Young Writers Society


Reverie

5 posts
Random avatar
Gender Female
Points 1040
Reviews 3
Concrete walls surrounding.

The flight of my self is unbounding.

The man in the hat speaks before us all.

We are falling in our chairs from a building so tall.

I grip the ledge; wood beneath my sweaty palm

I am looking down at my demon

I wish to fall.

Save the others, can they come back up?

Am I running yet? Or am I stuck?

Conversations with a person, I wish not to say.

I hold my blue binder, she goes away.

The floors are metal, the walls are stone.

I feel the chill of my watcher strike the bone.

No life is entering the building, I am protected.

I make it to the outside with the infected.

They are walking in the building: No! I scream.

I did not see them before, I was alone in my dream.

The sun is upon my face, the air is cool.

I make it to the other side of a makeshift school.

I look over my shoulder.

The air has gotten colder.

Their faces are changing. They are swirling together.

I was protected inside and will be forever.

Across the street, I meet my friend.

He is calm, I am solemn again.

The cars are creeping by.

Sun roofs open to the sky

Giant cats are like gods,

peeping from the inside.

They are resting upon the roofs,

the size of me.

Sheer calmness ensues.

We must all stop and see.




User avatar
Gender Male
Points 3563
Reviews 109
There's some good imagery in this poem. You clearly are talented with arranging and choosing your words. The jumpy style and sheer number of symbols kept me from really pulling a lot of meaning from the poem though. I would suggest trying to clarify the meaning of the poem, and then use symbols to accentuate what you're trying to say.




User avatar
Gender Female
Points 1040
Reviews 34
This really reminded me of a Slyvia Plath poem...and I like Slyvia Plath so that's a good thing. (Just don't stick your head in an oven). The only thing that bothered me was that you dropped your rhyme sceme twice.

m0734427 wrote:Here
I grip the ledge; wood beneath my sweaty palm

I am looking down at my demon

I wish to fall.

Save the others, can they come back up?

Am I running yet? Or am I stuck?

----
And here
Giant cats are like gods,

peeping from the inside.

They are resting upon the roofs,

the size of me.

Sheer calmness ensues.

We must all stop and see.
"In YOUR Indo"




User avatar
Gender Female
Points 1078
Reviews 12
This was an...interesting poem. You dropped the rhyme, switched your meter, and your imagery, though wonderfully descriptive, figurative, and wonderful in every way, shape, and form, was chaotic. Everything else was acceptable, but you killed the meter and confused your imagery; don't be afraid to stop and describe the flowers, for they don't bite.

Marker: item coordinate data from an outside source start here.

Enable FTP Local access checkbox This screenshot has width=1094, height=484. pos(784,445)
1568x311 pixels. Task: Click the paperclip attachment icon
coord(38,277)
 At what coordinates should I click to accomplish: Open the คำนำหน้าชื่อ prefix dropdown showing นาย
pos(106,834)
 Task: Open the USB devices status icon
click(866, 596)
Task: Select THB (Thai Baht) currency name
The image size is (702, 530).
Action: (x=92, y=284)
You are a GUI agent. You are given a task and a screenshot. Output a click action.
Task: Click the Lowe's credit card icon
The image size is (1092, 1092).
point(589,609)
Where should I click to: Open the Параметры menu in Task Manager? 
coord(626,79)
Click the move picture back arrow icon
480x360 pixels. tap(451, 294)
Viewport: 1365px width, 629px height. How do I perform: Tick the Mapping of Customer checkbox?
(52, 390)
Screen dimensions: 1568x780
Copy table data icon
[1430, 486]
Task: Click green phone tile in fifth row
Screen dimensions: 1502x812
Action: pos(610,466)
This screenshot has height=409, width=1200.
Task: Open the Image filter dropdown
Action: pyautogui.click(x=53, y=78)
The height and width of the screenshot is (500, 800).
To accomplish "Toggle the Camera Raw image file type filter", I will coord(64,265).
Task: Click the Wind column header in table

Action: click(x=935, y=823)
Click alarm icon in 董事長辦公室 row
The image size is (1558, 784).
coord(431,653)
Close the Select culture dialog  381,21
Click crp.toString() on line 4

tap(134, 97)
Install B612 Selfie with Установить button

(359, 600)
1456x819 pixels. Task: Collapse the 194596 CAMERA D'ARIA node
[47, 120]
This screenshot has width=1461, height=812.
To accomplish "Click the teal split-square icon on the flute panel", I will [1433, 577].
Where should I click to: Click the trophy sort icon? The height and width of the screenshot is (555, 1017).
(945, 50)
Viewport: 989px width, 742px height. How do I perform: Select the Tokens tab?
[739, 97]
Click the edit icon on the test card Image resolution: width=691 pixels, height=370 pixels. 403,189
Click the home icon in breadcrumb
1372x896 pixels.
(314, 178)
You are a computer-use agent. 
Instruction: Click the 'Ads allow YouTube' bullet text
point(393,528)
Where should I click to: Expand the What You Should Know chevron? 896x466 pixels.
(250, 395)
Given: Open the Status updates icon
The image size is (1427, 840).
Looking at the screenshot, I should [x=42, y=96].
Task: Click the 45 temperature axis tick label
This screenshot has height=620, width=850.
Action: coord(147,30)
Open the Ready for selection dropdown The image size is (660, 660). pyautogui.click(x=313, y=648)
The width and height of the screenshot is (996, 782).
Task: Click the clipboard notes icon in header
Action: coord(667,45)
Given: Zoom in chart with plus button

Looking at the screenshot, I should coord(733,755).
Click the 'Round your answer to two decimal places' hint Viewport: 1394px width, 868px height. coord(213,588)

It would be fine as a free verse poem with staggered meter if you can't manage it - you're descriptive and paint wonderful pictures - yet you still try to put it into rhyme form. Let the poem be as you think it; don't try to kill the meter and imagery to save the rhyme. Anyone can rhyme, but only poets have meter and imagery. This poem is really quite perplexing. I like it for it beauty, yet at the same time I see the beauty dying by the hands of the rhyme. I also saw that you were compelled to punctuate almost everything with either a period or a comma. Calm down with the punctuation; no one ever yelled at great poets for leaving no punctuation at the end of the line, so why should they yell at you? Don't be afraid to make it a poem. A poem is not made by it's rhyme, or punctuation, or even meter, but from the voice that is conveyed through the poem. If great pillars of the poetry community started to write with bland voices caused by obsession over inconsequential details like punctuation, then we would have an awfully sad archive of fine poems. What I'm trying to say is to pause and smell the metaphorical flowers, to describe your vision, which will never lead you wrong with though and effort, and stop running to catch up with the conventional machines that are pushing your work towards oblivion. You have a wonderful vision, all I'm asking is that you let it have free reign, and not your editor side. Thank you if you have paused to read this, and if you haven't, I'll see you some other time, hopefully.
-Ligea
"Without the oceans there would be no life on Earth." - Peter Benchley
And without Earth, there would be no oceans, or anything on earth.




User avatar
Gender Female
Points 1277
Reviews 7
I really liked it. you are very good at choosing words that flow really well.
I though some parts went a little to quick, to jumpy
I had some trouble finding the meaning.
All in all I Loved it



“Though lovers be lost, love shall not; And death shall have no dominion.”